--- start ---
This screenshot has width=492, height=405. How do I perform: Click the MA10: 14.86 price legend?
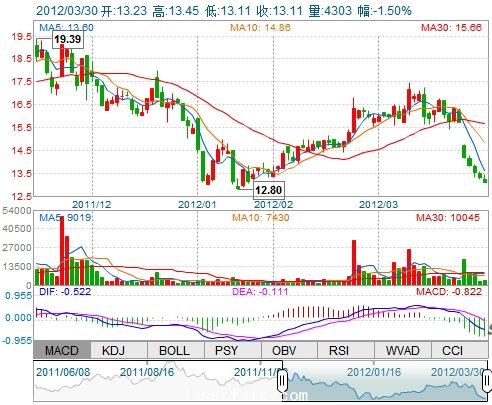(x=260, y=27)
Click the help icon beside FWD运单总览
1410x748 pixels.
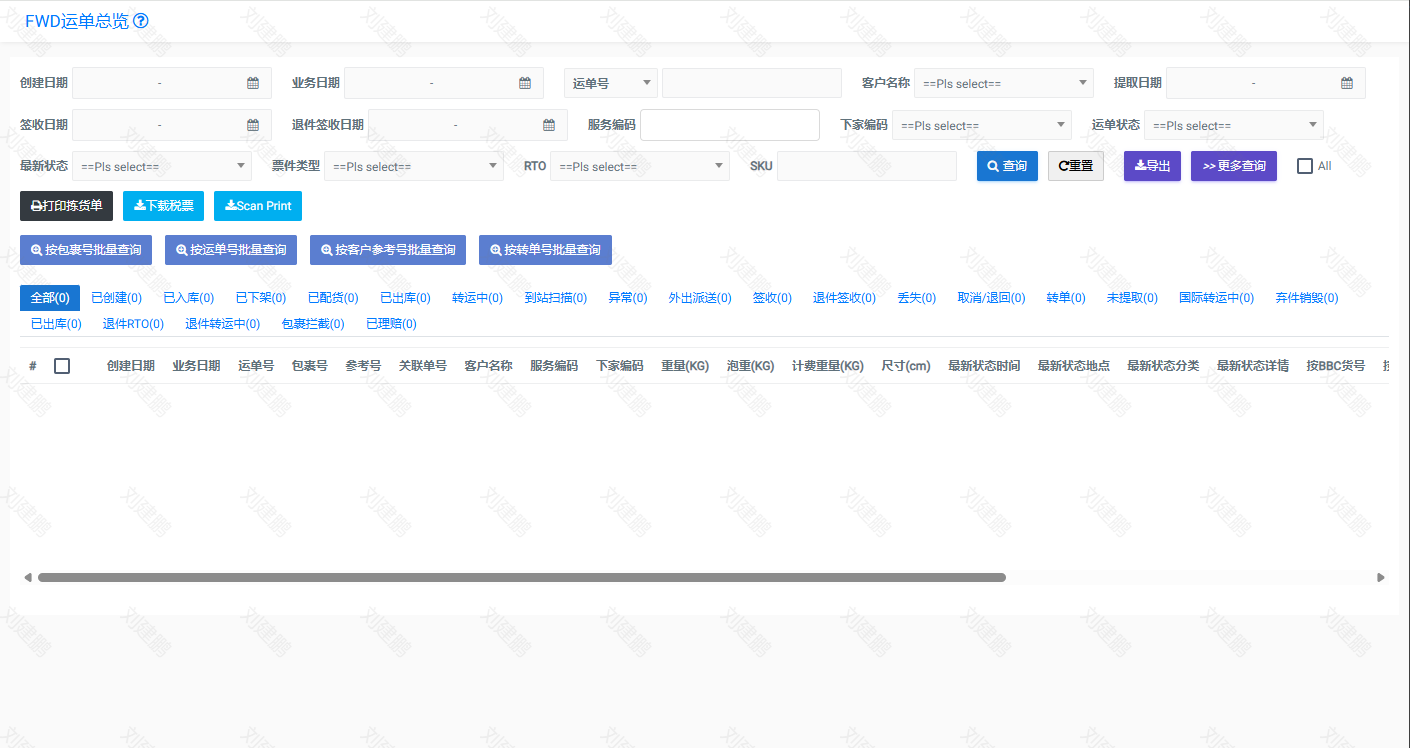pos(141,21)
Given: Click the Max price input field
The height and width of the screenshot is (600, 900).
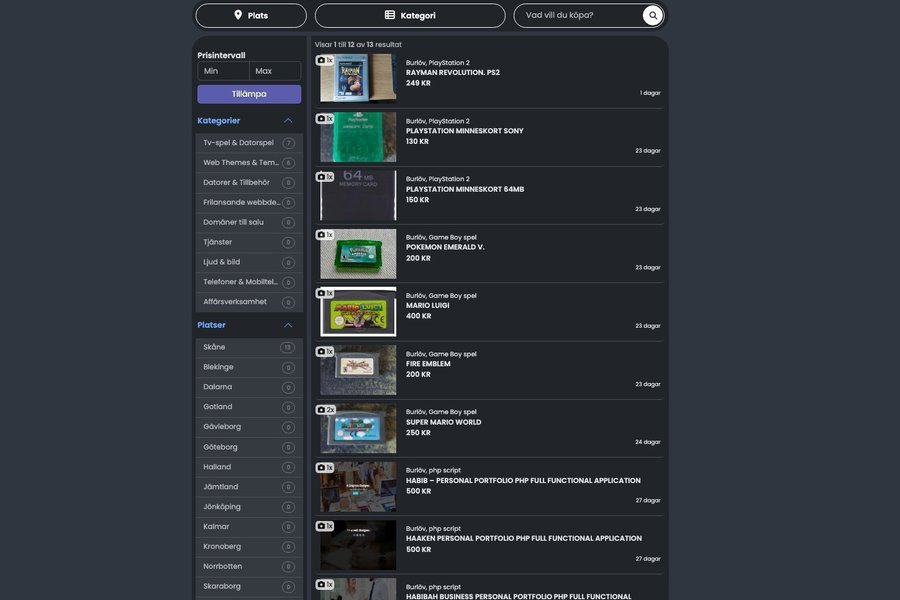Looking at the screenshot, I should click(x=275, y=71).
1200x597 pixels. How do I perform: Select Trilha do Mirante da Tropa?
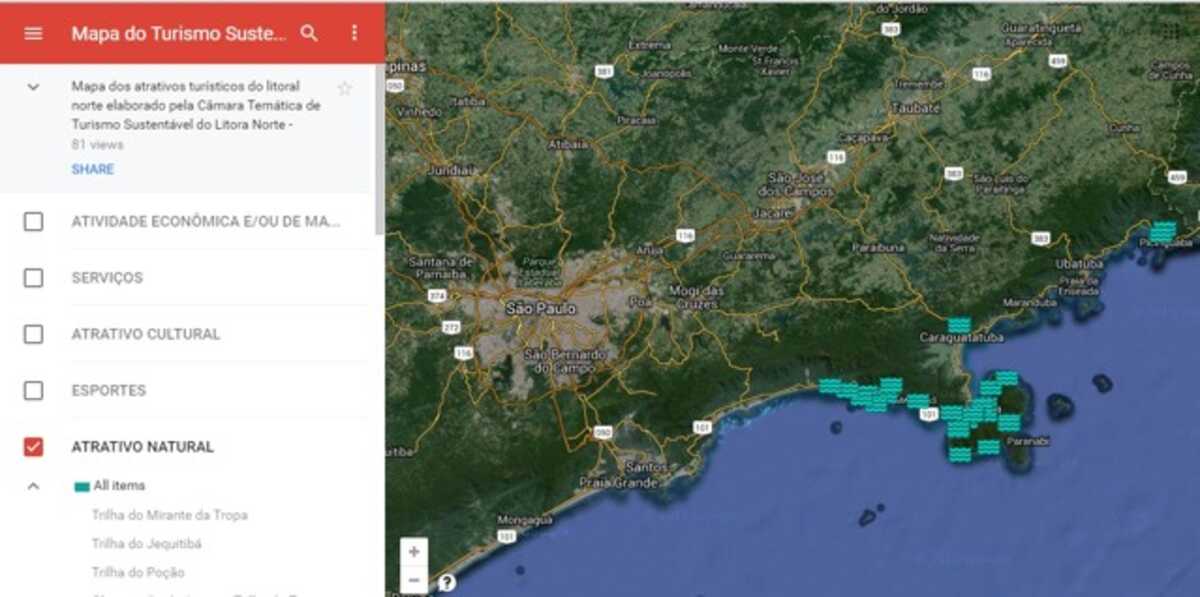click(x=169, y=515)
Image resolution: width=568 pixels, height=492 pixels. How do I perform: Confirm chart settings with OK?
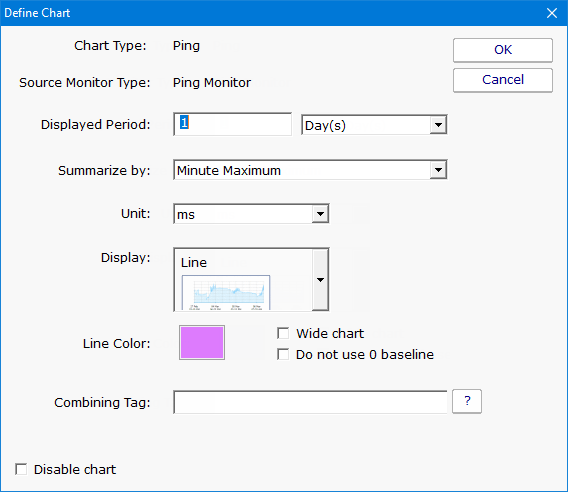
--- end ---
[WHAT THE TASK ASKS]:
Put everything from the line containing "1200x597 pixels. How" down to the end of the items into a Markdown table with the columns Row and Entry, numbering each line and leaving out blank lines. Leave the pictures out of the answer.

[WRITTEN REPLY]:
| Row | Entry |
|---|---|
| 1 | 1200x597 pixels. How do I perform: Select Trilha do Mirante da Tropa? |
| 2 | click(x=169, y=515) |
| 3 | Image resolution: width=568 pixels, height=492 pixels. How do I perform: Confirm chart settings with OK? |